- **WHAT NEEDS TO BE DONE**
Go through the records and filter out every line lacking the word "Autec"; copy the lines that remain.

- **DATA FOR THIS EXERCISE**
----------
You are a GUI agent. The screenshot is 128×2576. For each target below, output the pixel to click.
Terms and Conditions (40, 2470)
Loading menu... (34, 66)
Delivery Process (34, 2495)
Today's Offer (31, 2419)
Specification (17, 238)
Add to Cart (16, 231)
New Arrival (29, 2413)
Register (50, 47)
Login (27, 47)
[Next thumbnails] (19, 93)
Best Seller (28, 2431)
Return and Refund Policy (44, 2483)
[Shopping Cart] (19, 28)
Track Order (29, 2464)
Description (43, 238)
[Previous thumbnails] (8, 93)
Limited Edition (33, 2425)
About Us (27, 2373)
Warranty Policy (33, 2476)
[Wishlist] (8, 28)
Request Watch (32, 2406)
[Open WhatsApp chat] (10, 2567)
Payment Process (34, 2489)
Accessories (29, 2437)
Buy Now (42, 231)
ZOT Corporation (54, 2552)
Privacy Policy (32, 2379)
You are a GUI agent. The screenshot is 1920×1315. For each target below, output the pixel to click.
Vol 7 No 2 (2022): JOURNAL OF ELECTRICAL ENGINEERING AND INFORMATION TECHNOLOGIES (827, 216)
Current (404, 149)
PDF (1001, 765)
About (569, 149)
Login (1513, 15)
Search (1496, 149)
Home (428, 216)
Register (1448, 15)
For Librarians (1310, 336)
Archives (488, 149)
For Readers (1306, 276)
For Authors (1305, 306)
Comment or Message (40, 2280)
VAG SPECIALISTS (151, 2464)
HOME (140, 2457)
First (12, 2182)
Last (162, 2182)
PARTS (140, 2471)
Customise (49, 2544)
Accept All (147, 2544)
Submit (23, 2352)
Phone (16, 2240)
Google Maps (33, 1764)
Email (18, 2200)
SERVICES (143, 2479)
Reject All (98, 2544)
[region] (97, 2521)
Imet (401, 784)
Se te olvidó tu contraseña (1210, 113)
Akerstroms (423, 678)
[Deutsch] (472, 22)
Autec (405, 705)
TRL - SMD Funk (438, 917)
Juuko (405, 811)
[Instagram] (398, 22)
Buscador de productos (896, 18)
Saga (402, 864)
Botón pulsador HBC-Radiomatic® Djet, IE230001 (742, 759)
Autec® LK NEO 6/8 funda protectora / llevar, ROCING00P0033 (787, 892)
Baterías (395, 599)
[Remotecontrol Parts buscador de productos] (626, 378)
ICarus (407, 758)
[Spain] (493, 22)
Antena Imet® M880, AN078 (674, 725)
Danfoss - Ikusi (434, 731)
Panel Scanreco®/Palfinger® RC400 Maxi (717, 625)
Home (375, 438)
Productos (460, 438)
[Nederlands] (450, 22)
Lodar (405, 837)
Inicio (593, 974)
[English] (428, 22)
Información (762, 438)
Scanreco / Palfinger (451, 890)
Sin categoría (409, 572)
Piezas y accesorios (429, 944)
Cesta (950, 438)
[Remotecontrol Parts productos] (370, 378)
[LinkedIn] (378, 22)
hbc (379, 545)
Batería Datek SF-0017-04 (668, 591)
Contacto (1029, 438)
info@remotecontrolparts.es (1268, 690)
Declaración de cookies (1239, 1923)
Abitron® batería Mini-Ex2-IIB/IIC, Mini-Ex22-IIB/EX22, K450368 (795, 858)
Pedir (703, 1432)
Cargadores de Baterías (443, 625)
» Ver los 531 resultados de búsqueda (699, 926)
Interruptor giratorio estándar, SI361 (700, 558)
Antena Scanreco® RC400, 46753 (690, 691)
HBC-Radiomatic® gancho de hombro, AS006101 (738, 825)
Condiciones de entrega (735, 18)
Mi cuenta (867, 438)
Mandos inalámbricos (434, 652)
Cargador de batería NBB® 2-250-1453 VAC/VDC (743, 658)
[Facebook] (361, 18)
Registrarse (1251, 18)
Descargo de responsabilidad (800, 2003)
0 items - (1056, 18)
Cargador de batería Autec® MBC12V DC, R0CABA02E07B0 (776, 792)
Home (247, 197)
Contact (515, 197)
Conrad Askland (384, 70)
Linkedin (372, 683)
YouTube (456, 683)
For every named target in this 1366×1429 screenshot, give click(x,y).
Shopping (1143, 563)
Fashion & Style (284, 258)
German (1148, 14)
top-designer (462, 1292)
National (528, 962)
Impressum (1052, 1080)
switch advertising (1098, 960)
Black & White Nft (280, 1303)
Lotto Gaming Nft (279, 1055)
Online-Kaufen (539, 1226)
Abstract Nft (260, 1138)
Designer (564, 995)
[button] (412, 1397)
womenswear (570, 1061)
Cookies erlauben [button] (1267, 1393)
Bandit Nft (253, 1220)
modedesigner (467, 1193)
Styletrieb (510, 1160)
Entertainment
----------
- **RESULT OF THIS TASK**
Autec (405, 705)
Autec® LK NEO 6/8 funda protectora / llevar, ROCING00P0033 (787, 892)
Cargador de batería Autec® MBC12V DC, R0CABA02E07B0 (776, 792)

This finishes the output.